Even for some most involved in church circles, hearing the word can elicit groans, especially when it’s turned into an adjective or adverb.
But at the end of the day, there isn’t a better word for this aspect of the life of discipleship and the work we do together.
I’m reading a book written in 1970 about the church where I grew up, the Community of Christ in Washington, D.C.
“The Community seeks to be mission, not merely to engage in mission work,” write the authors of Dance in Steps of Change. “But the only way the church becomes mission is to maintain the tension between the life of reflection and contemplation and the life of action and involvement. . . . Too often the tension between worship and mission has been seen as an either/or choice.”
Today one example I see of this separation between worship and mission is setting aside a section of the budget as the mission budget. There has been a persistent strain in the Mennonite churches I’ve been part of to make a distinction between giving seen as internal vs. external. This often leads to a debate about a minimum of money given away instead of what is seen as spending on ourselves.

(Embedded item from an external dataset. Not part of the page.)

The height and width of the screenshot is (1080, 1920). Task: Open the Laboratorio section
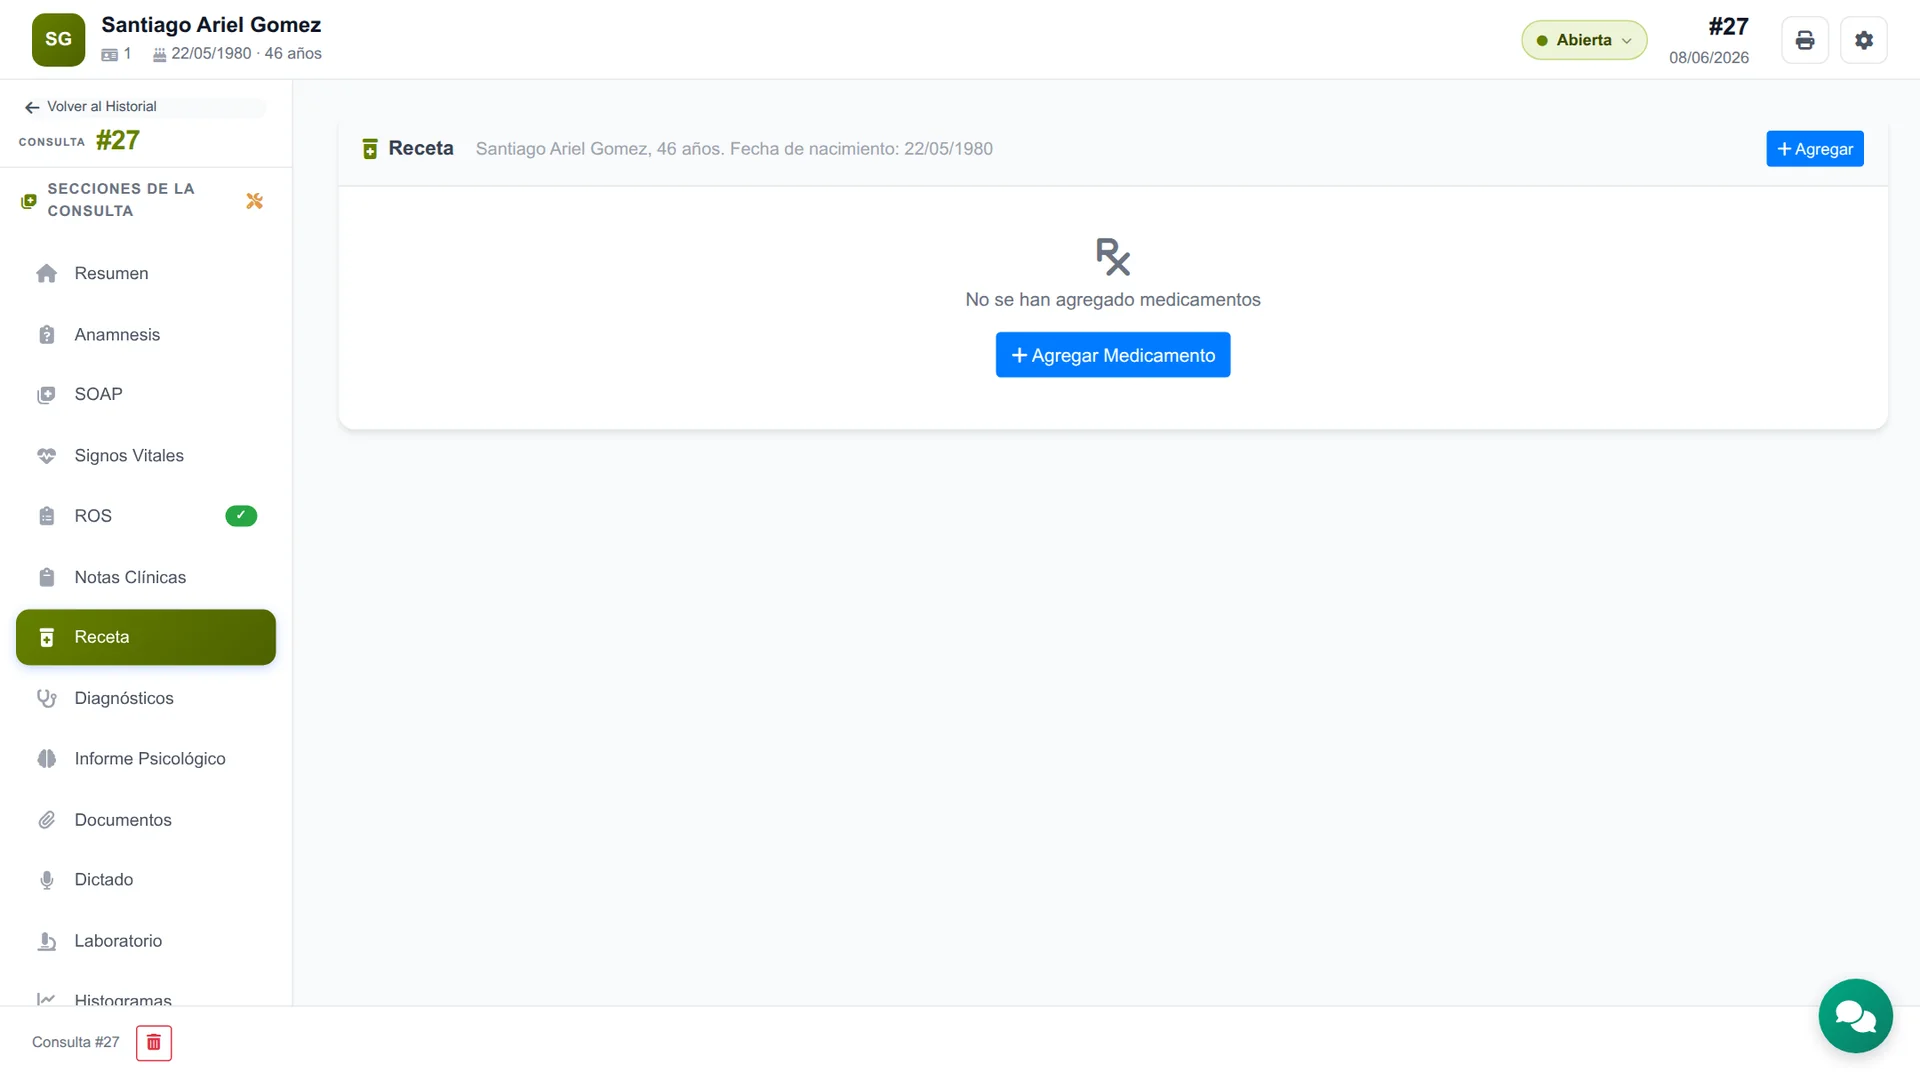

I’ve started to wonder why we associate mission primarily with activities outside our buildings and money donated to organizations beyond the church. I’m pondering how a congregation can be mission.
Congregations and related organizations receive the largest share of total charitable donations, according to the Giving USA report, produced annually by Indiana University Lilly Family School of Philanthropy, the Giving USA Foundation and others. Giving to religious groups (excluding social services or religious schools) declined in 2018 in overall dollars and went down to 29 percent of total donations of any kind. But that may change.
As I look at that data and ponder observations I’ve heard from people in faith-based fundraising, a question springs to mind. I wonder whether people want to give more to congregations, but need for it to be presented in a different way.
Are Christians today called to a new way of thinking, in which everything is mission?
The Anabaptist community where I’ve been a member the past 12 years is in a neighborhood that has seen decades of disinvestment by the city and civic institutions. Our Mennonite congregation chooses to be part of a building with a long history there, to be renters who help sustain a nearly century-long presence. Could paying rent be mission?
Mission can be all of the activities we do together, including our worship life, pastoral care and celebrations within the church. When we see prayer and social action as one, mission is not only serving at the food pantry on Saturdays but also mingling our voices in song on Sundays. Could buying new hymnals be mission?
At an interfaith event I attended in December, a local rabbi highlighted that the Hebrew word avodah means work, worship and service. Similarly, the Greek word latreia means both the service of a laborer and worshiping God.
Likewise, mission can mean the uniting of our work and our worship, gathered together and sent out into our communities and the world.
Celeste Kennel-Shank, a former MWR assistant editor, is an editor and community gardener in Chicago.